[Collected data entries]
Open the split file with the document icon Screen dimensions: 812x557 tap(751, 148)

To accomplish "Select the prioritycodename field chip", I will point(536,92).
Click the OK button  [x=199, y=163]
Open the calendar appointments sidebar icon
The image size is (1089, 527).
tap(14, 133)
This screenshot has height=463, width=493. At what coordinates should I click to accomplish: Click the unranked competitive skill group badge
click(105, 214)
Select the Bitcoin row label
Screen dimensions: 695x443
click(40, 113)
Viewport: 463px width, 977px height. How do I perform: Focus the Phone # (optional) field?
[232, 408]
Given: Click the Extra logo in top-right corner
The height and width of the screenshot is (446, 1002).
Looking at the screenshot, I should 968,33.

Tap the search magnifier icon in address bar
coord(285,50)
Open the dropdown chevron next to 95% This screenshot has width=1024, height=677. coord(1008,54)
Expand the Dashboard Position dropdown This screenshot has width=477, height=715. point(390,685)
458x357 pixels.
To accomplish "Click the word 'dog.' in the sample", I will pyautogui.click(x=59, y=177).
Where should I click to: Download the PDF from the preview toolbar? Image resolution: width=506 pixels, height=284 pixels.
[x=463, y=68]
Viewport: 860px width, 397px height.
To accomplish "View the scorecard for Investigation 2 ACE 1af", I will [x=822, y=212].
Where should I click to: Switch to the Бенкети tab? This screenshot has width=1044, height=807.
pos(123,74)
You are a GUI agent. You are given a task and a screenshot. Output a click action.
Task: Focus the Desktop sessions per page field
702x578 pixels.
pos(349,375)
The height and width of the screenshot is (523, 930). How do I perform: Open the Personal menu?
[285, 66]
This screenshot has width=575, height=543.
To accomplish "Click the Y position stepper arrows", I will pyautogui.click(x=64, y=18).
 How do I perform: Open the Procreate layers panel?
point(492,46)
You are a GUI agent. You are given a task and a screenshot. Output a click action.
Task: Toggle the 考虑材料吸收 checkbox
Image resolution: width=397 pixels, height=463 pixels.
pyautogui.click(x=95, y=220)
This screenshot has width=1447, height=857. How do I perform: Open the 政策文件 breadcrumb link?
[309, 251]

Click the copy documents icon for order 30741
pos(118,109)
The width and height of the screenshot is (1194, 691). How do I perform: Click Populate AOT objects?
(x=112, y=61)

• _Exercise_
Word for word, give back all the lines above.

• _Response area_
Open the split file with the document icon Screen dimensions: 812x557 tap(751, 148)

To accomplish "Select the prioritycodename field chip", I will point(536,92).
Click the OK button  [x=199, y=163]
Open the calendar appointments sidebar icon
The image size is (1089, 527).
tap(14, 133)
This screenshot has height=463, width=493. At what coordinates should I click to accomplish: Click the unranked competitive skill group badge
click(105, 214)
Select the Bitcoin row label
Screen dimensions: 695x443
click(40, 113)
Viewport: 463px width, 977px height. How do I perform: Focus the Phone # (optional) field?
[232, 408]
Given: Click the Extra logo in top-right corner
The height and width of the screenshot is (446, 1002).
Looking at the screenshot, I should 968,33.

Tap the search magnifier icon in address bar
coord(285,50)
Open the dropdown chevron next to 95% This screenshot has width=1024, height=677. coord(1008,54)
Expand the Dashboard Position dropdown This screenshot has width=477, height=715. point(390,685)
458x357 pixels.
To accomplish "Click the word 'dog.' in the sample", I will pyautogui.click(x=59, y=177).
Where should I click to: Download the PDF from the preview toolbar? Image resolution: width=506 pixels, height=284 pixels.
[x=463, y=68]
Viewport: 860px width, 397px height.
To accomplish "View the scorecard for Investigation 2 ACE 1af", I will [x=822, y=212].
Where should I click to: Switch to the Бенкети tab? This screenshot has width=1044, height=807.
pos(123,74)
You are a GUI agent. You are given a task and a screenshot. Output a click action.
Task: Focus the Desktop sessions per page field
702x578 pixels.
pos(349,375)
The height and width of the screenshot is (523, 930). How do I perform: Open the Personal menu?
[285, 66]
This screenshot has width=575, height=543.
To accomplish "Click the Y position stepper arrows", I will pyautogui.click(x=64, y=18).
 How do I perform: Open the Procreate layers panel?
point(492,46)
You are a GUI agent. You are given a task and a screenshot. Output a click action.
Task: Toggle the 考虑材料吸收 checkbox
Image resolution: width=397 pixels, height=463 pixels.
pyautogui.click(x=95, y=220)
This screenshot has width=1447, height=857. How do I perform: Open the 政策文件 breadcrumb link?
[309, 251]

Click the copy documents icon for order 30741
pos(118,109)
The width and height of the screenshot is (1194, 691). How do I perform: Click Populate AOT objects?
(x=112, y=61)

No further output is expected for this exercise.